To do:
Below are some records; output exactly the lines from the line with "The height and" to the line with "Click the chart icon beside 数据发布", both ends kept, and nothing more.

Data records:
__________________________________________________

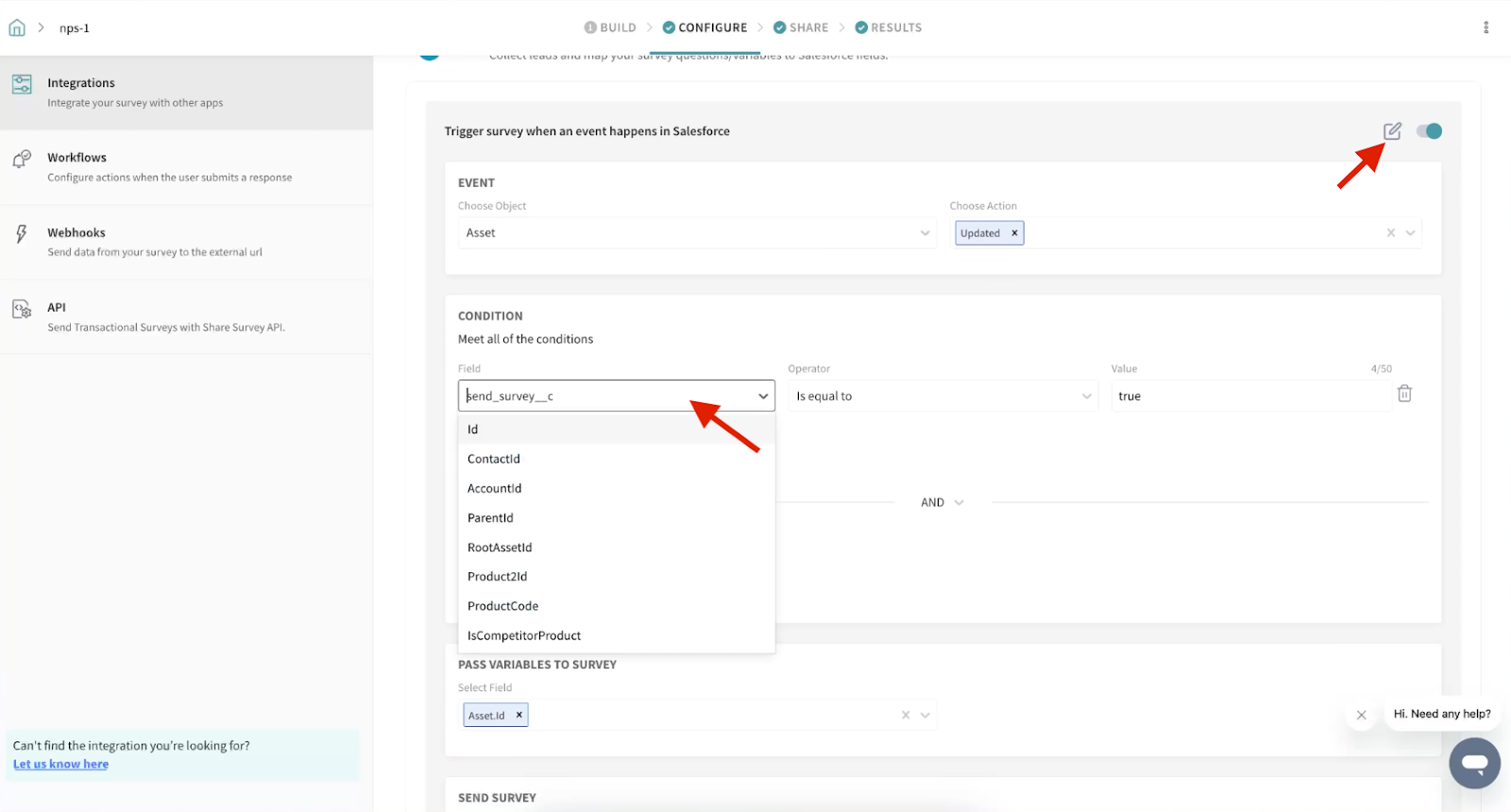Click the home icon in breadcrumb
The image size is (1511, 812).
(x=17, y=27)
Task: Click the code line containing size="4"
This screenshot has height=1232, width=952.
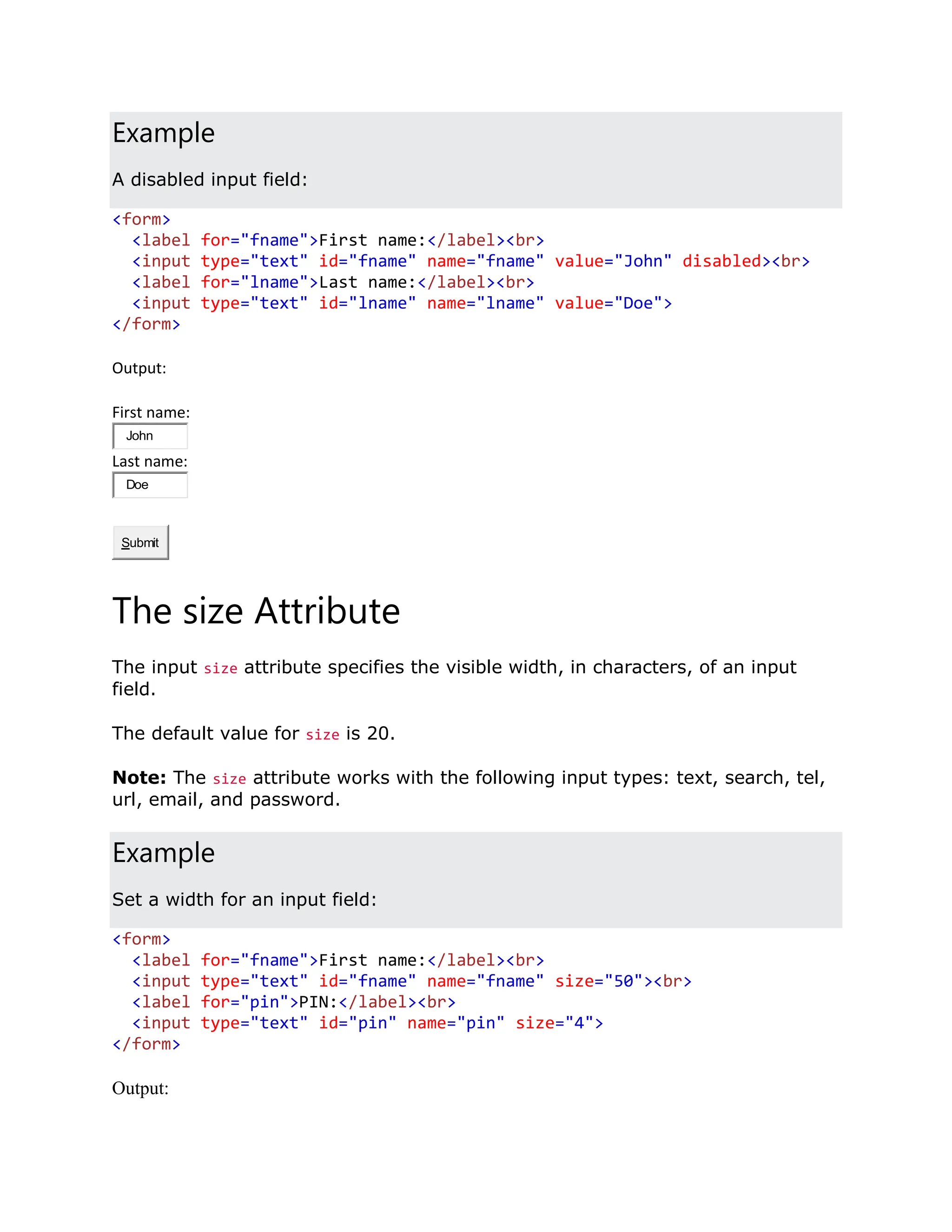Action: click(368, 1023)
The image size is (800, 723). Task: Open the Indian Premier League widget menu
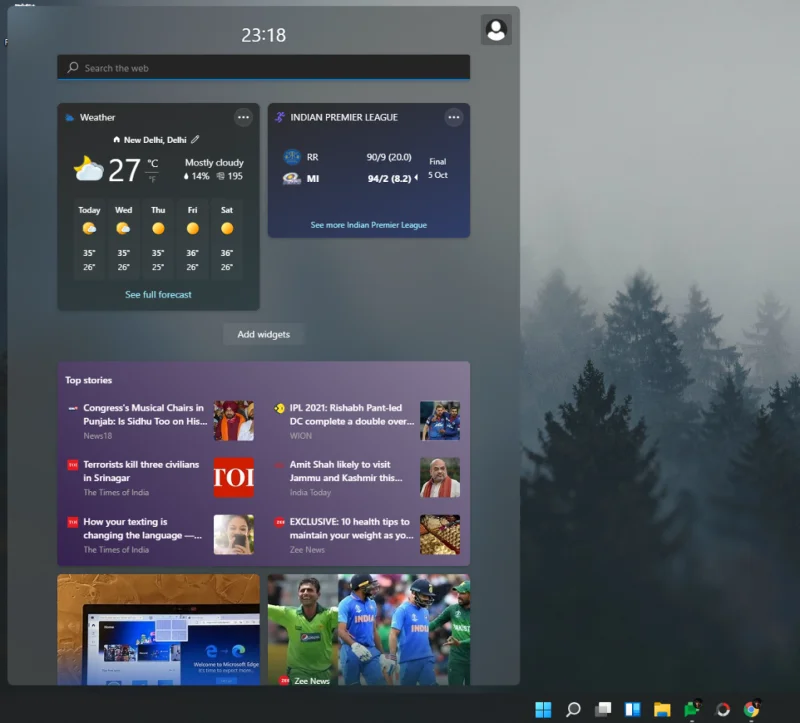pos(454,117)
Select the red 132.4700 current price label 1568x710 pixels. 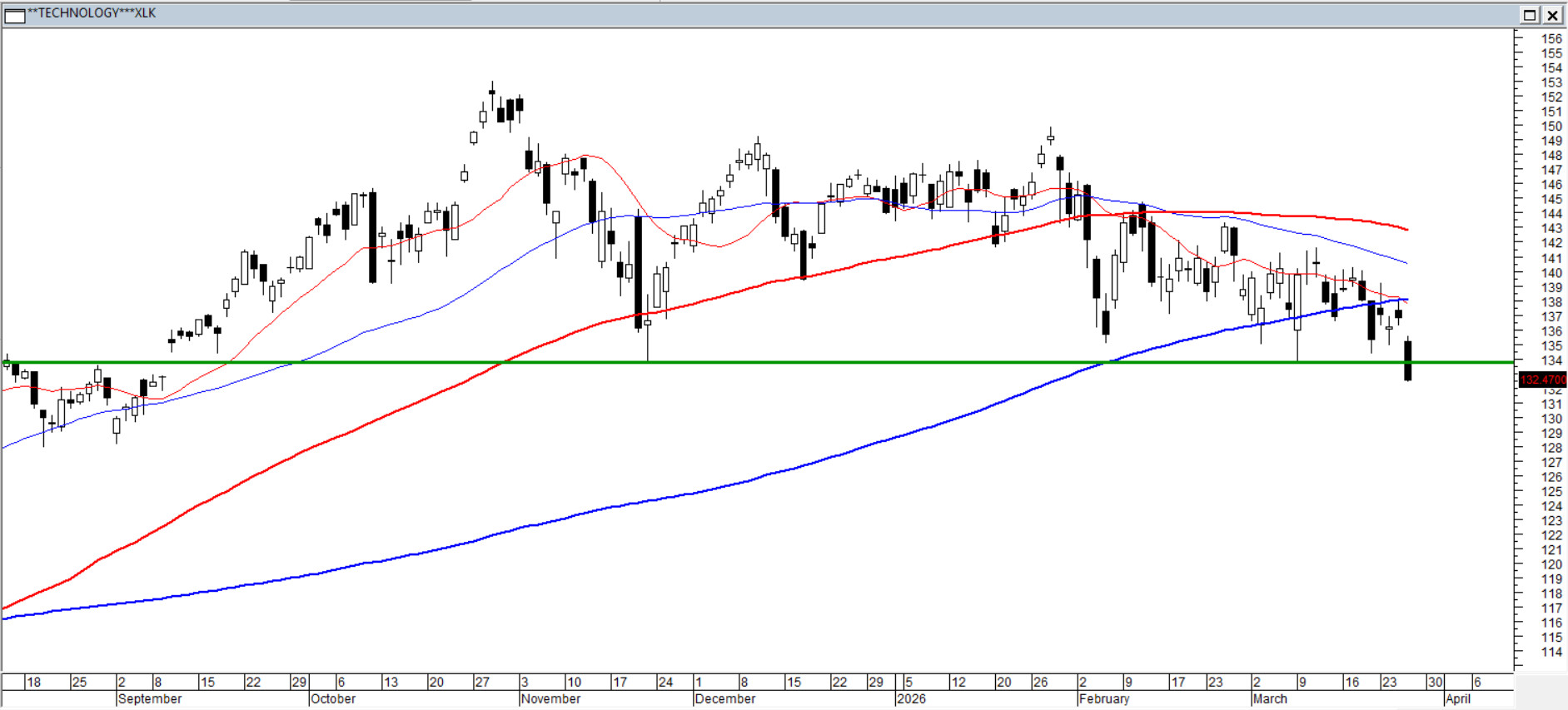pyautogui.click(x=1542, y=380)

__________________________________________________

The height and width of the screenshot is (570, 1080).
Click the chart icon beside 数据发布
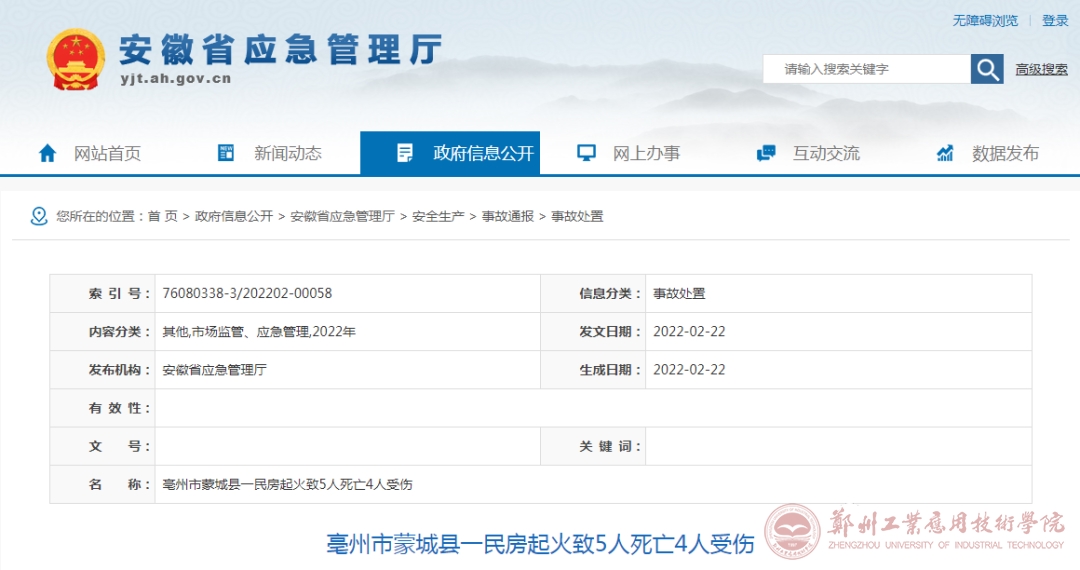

__________________________________________________

Solution to the problem:
The height and width of the screenshot is (570, 1080).
Click the chart icon beside 数据发布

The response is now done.